What is needed: Set down the full data below exactly as given, please.

Extracted entries:
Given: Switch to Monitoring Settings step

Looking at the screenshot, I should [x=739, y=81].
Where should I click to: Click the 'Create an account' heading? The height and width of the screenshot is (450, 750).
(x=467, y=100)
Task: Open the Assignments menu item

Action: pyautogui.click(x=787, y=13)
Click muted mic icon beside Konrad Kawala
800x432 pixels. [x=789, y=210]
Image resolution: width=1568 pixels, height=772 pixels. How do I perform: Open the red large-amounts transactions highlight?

Result:
Given: Switch to Monitoring Settings step

Looking at the screenshot, I should [x=739, y=81].
Where should I click to: Click the 'Create an account' heading? The height and width of the screenshot is (450, 750).
(x=467, y=100)
Task: Open the Assignments menu item

Action: pyautogui.click(x=787, y=13)
Click muted mic icon beside Konrad Kawala
800x432 pixels. [x=789, y=210]
Image resolution: width=1568 pixels, height=772 pixels. How do I perform: Open the red large-amounts transactions highlight?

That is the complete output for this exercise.